Economic recovery quietly completes its second year

As far as I know, none of last weekend's fireworks were ignited to celebrate the economic recovery.

If they had been, they probably would have fizzled like a soggy sparkler.

What? You didn't know that this month marks the second anniversary of the U.S. economic recovery? That's understandable, because there really isn't much to celebrate. It's one of the slowest recoveries on record, and it comes after the deepest recession since the 1930s.

On the measure that's easiest for most Americans to understand — jobs — this recovery barely deserves the name. So far we've regained just 550,000 of the 7.5 million jobs that were lost during the recession. We'll get a fresh reading today on unemployment, which has been stuck in the vicinity of 9 percent.

In the early stages of a turnaround, the nation's gross domestic product typically grows at a 5 percent clip, or better, for several quarters. This time, we've had only one quarter that was above 4 percent, and GDP growth slipped to 1.9 percent in the first quarter of this year.

Ken Matheny, an economist at Macroeconomic Advisers in Clayton, says the second half of this year will be better, with growth rebounding to about 3.5 percent. In part, that's because the economy will face less drag from supply-chain problems related to the Japanese earthquake and tsunami.

Growth of 3.5 percent should be enough to bring unemployment down, but only gradually. Matheny's firm estimates that the jobless rate will be 8.9 percent at the end of this year, and 8.0 percent by December 2012.

To many people, then, the recovery won't feel like a recovery even when it passes its three- or four-year anniversary. It's as if the economy's transmission is broken and it can't get out of low gear.

"Our expectation is that the recovery will continue, but not at the hearty rates we've seen in some past recoveries," Matheny says.

The problem is that parts of the financial system — the economy's transmission, if you will — were badly damaged in the financial crisis. Both banks and homeowners got burned in the housing bubble; banks have become stingier with loans, and consumers realize that they need to save money and repair their credit.

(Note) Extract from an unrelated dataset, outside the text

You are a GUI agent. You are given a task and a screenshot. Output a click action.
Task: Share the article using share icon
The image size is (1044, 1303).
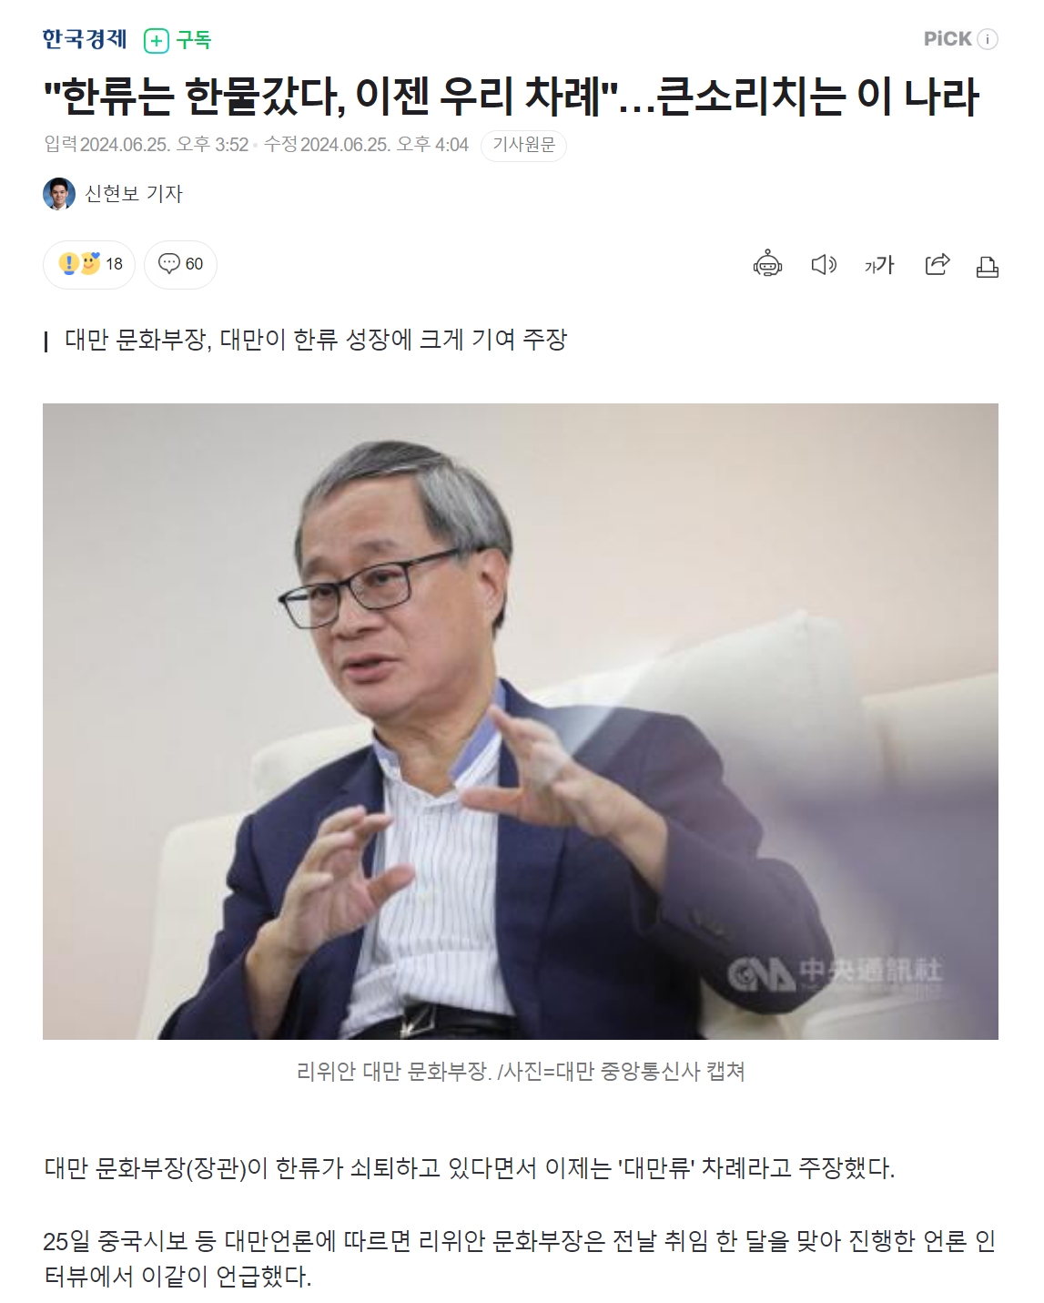click(937, 264)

"The biggest issue is what's going on in the markets for the provision of credit, and relatedly, what's going on in the housing market," Matheny says. "While the availability of credit has begun to improve, it's still weak."

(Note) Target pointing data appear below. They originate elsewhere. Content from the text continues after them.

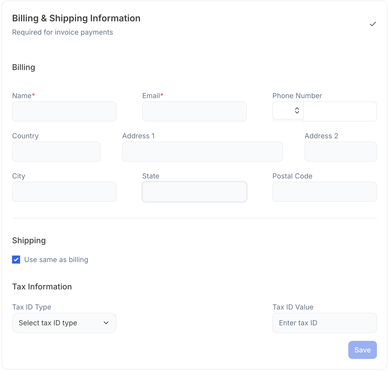Click the chevron on Tax ID Type selector

pyautogui.click(x=106, y=323)
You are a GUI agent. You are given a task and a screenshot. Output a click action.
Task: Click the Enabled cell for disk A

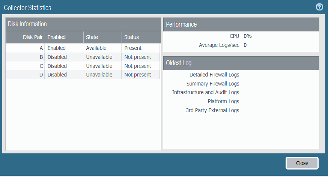[x=56, y=48]
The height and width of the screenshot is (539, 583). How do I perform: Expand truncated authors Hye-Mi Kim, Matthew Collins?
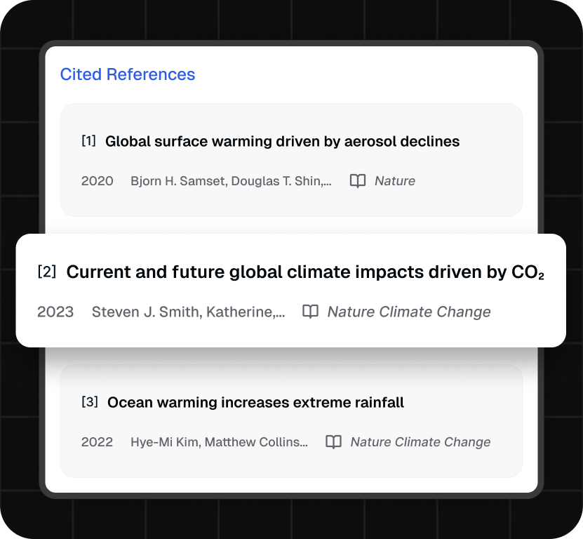[x=219, y=442]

Indeed, bank lending has continued to shrink during the past two years. It usually grows substantially in the early stages of a recovery.

On the other hand, corporate profits have grown faster than average during this recovery. Hiring hasn't kept pace, apparently because employers aren't confident that this recovery has staying power.

Meanwhile, state and local governments have been a drag on the jobs numbers. The Economic Policy Institute, based in Washington, noted this week that if you look only at private-sector jobs, the past two years look similar to the recoveries after the 1990-91 and 2001 recessions.

Governments, though, have cut 430,000 jobs since the end of 2009. The institute says that if public-sector hiring had followed the normal pattern, we would have 800,000 more jobs by now.

The size of government was just one of many things — including the banking system and the housing market — that needed to be fixed after the Great Recession. While the repairs continue, the economic fireworks will remain on hold.